*What to do*
Retype the line with "Task: Click the help icon next to Pays" in it, then each line after it to the end of the data, word for word.

Segment Start: Provided records

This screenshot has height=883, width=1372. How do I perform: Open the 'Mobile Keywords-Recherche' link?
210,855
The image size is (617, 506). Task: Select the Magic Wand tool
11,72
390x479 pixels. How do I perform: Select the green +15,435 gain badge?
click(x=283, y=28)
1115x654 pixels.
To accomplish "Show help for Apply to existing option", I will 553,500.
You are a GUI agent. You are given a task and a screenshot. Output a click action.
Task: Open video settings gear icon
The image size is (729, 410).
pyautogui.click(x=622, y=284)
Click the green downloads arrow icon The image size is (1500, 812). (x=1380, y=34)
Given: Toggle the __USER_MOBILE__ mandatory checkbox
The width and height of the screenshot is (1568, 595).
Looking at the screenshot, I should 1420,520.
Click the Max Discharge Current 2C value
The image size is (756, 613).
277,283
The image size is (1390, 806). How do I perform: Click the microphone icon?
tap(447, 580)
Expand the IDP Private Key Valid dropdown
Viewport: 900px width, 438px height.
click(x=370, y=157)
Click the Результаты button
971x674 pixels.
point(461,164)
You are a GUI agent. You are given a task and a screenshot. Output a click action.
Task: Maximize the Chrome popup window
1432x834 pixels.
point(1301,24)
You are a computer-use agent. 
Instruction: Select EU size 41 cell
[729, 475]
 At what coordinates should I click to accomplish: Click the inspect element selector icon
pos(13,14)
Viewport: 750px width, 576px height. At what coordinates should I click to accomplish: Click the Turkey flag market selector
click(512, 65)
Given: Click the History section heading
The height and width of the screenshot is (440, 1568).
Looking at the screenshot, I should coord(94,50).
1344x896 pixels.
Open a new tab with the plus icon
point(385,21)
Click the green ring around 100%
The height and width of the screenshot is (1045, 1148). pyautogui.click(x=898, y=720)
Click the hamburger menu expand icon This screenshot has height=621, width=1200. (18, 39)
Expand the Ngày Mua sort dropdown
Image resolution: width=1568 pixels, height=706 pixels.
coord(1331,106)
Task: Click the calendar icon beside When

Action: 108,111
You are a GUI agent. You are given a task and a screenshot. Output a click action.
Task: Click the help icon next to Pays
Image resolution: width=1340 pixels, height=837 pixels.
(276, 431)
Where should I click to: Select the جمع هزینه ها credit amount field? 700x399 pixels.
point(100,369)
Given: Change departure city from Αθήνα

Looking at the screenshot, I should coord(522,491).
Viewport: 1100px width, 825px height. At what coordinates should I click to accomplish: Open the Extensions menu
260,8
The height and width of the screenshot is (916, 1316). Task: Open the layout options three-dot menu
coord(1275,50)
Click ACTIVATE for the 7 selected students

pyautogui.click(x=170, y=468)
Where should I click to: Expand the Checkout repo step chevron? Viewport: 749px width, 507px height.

Segment End: Provided records

*Task response*
Task: Click the help icon next to Pays
Image resolution: width=1340 pixels, height=837 pixels.
(276, 431)
Where should I click to: Select the جمع هزینه ها credit amount field? 700x399 pixels.
point(100,369)
Given: Change departure city from Αθήνα

Looking at the screenshot, I should coord(522,491).
Viewport: 1100px width, 825px height. At what coordinates should I click to accomplish: Open the Extensions menu
260,8
The height and width of the screenshot is (916, 1316). Task: Open the layout options three-dot menu
coord(1275,50)
Click ACTIVATE for the 7 selected students

pyautogui.click(x=170, y=468)
Where should I click to: Expand the Checkout repo step chevron? Viewport: 749px width, 507px height.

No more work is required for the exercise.